Le « Prince de Sedan », fils de Robert IV et de Françoise de Brézé, épousa chrétiennement une descendante de saint Louis… puis ils se convertirent au protestantisme, Sedan devenant un refuge pour les adeptes de la Religion réformée.
La paix religieuse régna de nombreuses années dans la principauté.
La « Petite Genève »
Genève était considérée comme la capitale du calvinisme et Sedan prit la dénomination de « Petite Genève » lancée par des catholiques « enragés », selon l’auteur Bernard Chopplet.
Mais, les Sedanais, qui voulaient continuer leur existence dans la paix et la fraternité, transformèrent cette ironie en une charmante comparaison !
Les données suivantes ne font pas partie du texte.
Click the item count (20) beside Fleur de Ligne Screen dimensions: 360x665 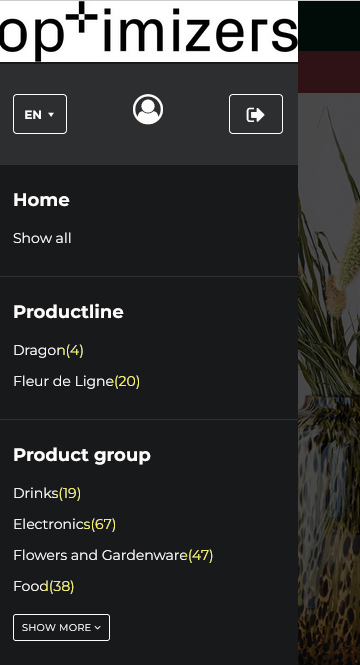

De la « Petite Genève », il nous reste plusieurs constructions : le portail de l’ancien collège, l’Académie des Exercices (« Maison des Gros Chiens », académie militaire érigée par Henri de La Tour d’Auvergne, père de Turenne), l’église Saint-Charles-Borromée (construite autour de l’ancien Grand Temple ouvert au culte calviniste)…
La Maison des Gros Chiens, revenons-y :
« Ce bel ensemble des XVIIe et XVIIIe siècles est composé de plusieurs corps de bâtiments ordonnancés autour de cours intérieures.
L’Académie des Exercices créée au début du XVIIe siècle par le prince Henri de La Tour se situait à cet emplacement, son entrée demeurant dans la rue Berchet, au niveau du porche portant l’inscription « On a beau sa maison bastir, si le seigneur n’y met la main cela n’est que bastir en vain ».
Le bâtiment sur la rue du Ménil est l’hôtel particulier construit en 1629 pour le maître des forges Henri de Lambermont.
La « Cour des Têtes » est remarquable par ses mascarons représentant des figures allégoriques.
L’ensemble a été racheté en 1688 par Denis Rousseau, drapier de Paris, après la fermeture en 1685, sur ordre de Louis XIV, de l’Académie.
En 1726, la manufacture est devenue « Fabrique Royale de Draps Privilégiée ».
La Maison des Gros Chiens.
Turenne est né ici
Au pied du château fort, un panneau didactique spécifie que « Turenne est né ici ».
Ici, c’est la plus grande forteresse d’Europe qui présente une superficie de 35 000 m² construite sur un promontoire en bord de Meuse, il y a quelque six siècles (début de la construction en 1424), sur sept étages, les murs ayant sept mètres d’épaisseur.
Les activités (pacifiques !) y sont encore nombreuses : expositions, tournois d’archers et d’arbalétriers, contes de Noël, festival médiéval…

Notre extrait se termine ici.